LISTED RECORDS section start

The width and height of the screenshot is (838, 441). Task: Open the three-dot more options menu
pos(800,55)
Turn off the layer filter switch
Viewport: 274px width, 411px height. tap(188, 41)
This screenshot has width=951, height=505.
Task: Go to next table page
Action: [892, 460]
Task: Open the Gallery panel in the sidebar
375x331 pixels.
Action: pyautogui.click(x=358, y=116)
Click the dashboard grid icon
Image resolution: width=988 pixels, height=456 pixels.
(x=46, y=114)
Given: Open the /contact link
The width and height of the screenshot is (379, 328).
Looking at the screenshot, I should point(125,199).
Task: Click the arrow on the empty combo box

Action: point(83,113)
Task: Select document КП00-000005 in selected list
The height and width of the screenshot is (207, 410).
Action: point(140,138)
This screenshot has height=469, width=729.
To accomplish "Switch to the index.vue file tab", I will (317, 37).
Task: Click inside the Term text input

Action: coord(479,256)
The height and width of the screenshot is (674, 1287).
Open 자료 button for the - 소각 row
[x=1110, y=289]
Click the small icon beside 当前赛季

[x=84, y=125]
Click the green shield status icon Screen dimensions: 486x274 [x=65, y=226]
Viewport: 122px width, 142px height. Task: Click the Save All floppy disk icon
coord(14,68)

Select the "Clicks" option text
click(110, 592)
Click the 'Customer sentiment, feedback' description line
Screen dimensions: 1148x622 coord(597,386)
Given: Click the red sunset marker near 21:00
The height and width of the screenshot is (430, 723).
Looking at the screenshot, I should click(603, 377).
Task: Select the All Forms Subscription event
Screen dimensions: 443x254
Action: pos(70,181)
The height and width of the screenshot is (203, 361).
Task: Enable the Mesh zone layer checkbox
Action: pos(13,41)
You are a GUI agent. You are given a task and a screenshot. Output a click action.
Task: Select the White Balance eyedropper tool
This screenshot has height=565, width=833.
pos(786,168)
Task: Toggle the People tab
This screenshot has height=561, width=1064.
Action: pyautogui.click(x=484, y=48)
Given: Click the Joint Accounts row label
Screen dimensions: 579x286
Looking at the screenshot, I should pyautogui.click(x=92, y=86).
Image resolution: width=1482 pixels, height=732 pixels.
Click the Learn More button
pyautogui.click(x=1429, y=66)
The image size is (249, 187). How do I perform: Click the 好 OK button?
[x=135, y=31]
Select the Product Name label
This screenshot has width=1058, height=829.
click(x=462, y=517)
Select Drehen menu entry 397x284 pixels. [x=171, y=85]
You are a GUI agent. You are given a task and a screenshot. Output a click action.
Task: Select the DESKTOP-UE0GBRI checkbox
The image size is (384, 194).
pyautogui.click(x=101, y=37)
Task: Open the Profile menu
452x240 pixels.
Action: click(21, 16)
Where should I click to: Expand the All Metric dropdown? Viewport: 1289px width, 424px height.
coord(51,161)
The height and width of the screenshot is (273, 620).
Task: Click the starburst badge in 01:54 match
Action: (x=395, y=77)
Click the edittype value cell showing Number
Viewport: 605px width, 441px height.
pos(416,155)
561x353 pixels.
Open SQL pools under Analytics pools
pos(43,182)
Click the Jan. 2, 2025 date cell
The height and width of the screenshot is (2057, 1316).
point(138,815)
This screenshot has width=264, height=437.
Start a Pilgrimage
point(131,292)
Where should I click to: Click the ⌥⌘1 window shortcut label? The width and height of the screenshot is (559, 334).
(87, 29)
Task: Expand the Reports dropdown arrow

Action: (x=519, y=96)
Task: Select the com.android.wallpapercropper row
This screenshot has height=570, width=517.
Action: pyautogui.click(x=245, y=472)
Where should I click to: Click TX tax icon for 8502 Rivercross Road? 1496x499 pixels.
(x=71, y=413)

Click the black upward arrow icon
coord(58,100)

LISTED RECORDS section end

**WHAT TO WORK ON**
A word-for-word copy of the data above is the goal, so set it all down again.

**RESULT**
The width and height of the screenshot is (838, 441). Task: Open the three-dot more options menu
pos(800,55)
Turn off the layer filter switch
Viewport: 274px width, 411px height. tap(188, 41)
This screenshot has width=951, height=505.
Task: Go to next table page
Action: [892, 460]
Task: Open the Gallery panel in the sidebar
375x331 pixels.
Action: pyautogui.click(x=358, y=116)
Click the dashboard grid icon
Image resolution: width=988 pixels, height=456 pixels.
(x=46, y=114)
Given: Open the /contact link
The width and height of the screenshot is (379, 328).
Looking at the screenshot, I should point(125,199).
Task: Click the arrow on the empty combo box

Action: point(83,113)
Task: Select document КП00-000005 in selected list
The height and width of the screenshot is (207, 410).
Action: point(140,138)
This screenshot has height=469, width=729.
To accomplish "Switch to the index.vue file tab", I will (317, 37).
Task: Click inside the Term text input

Action: coord(479,256)
The height and width of the screenshot is (674, 1287).
Open 자료 button for the - 소각 row
[x=1110, y=289]
Click the small icon beside 当前赛季

[x=84, y=125]
Click the green shield status icon Screen dimensions: 486x274 [x=65, y=226]
Viewport: 122px width, 142px height. Task: Click the Save All floppy disk icon
coord(14,68)

Select the "Clicks" option text
click(110, 592)
Click the 'Customer sentiment, feedback' description line
Screen dimensions: 1148x622 coord(597,386)
Given: Click the red sunset marker near 21:00
The height and width of the screenshot is (430, 723).
Looking at the screenshot, I should click(603, 377).
Task: Select the All Forms Subscription event
Screen dimensions: 443x254
Action: pos(70,181)
The height and width of the screenshot is (203, 361).
Task: Enable the Mesh zone layer checkbox
Action: pos(13,41)
You are a GUI agent. You are given a task and a screenshot. Output a click action.
Task: Select the White Balance eyedropper tool
This screenshot has height=565, width=833.
pos(786,168)
Task: Toggle the People tab
This screenshot has height=561, width=1064.
Action: pyautogui.click(x=484, y=48)
Given: Click the Joint Accounts row label
Screen dimensions: 579x286
Looking at the screenshot, I should pyautogui.click(x=92, y=86).
Image resolution: width=1482 pixels, height=732 pixels.
Click the Learn More button
pyautogui.click(x=1429, y=66)
The image size is (249, 187). How do I perform: Click the 好 OK button?
[x=135, y=31]
Select the Product Name label
This screenshot has width=1058, height=829.
click(x=462, y=517)
Select Drehen menu entry 397x284 pixels. [x=171, y=85]
You are a GUI agent. You are given a task and a screenshot. Output a click action.
Task: Select the DESKTOP-UE0GBRI checkbox
The image size is (384, 194).
pyautogui.click(x=101, y=37)
Task: Open the Profile menu
452x240 pixels.
Action: click(21, 16)
Where should I click to: Expand the All Metric dropdown? Viewport: 1289px width, 424px height.
coord(51,161)
The height and width of the screenshot is (273, 620).
Task: Click the starburst badge in 01:54 match
Action: (x=395, y=77)
Click the edittype value cell showing Number
Viewport: 605px width, 441px height.
pos(416,155)
561x353 pixels.
Open SQL pools under Analytics pools
pos(43,182)
Click the Jan. 2, 2025 date cell
The height and width of the screenshot is (2057, 1316).
point(138,815)
This screenshot has width=264, height=437.
Start a Pilgrimage
point(131,292)
Where should I click to: Click the ⌥⌘1 window shortcut label? The width and height of the screenshot is (559, 334).
(87, 29)
Task: Expand the Reports dropdown arrow

Action: (x=519, y=96)
Task: Select the com.android.wallpapercropper row
This screenshot has height=570, width=517.
Action: pyautogui.click(x=245, y=472)
Where should I click to: Click TX tax icon for 8502 Rivercross Road? 1496x499 pixels.
(x=71, y=413)

Click the black upward arrow icon
coord(58,100)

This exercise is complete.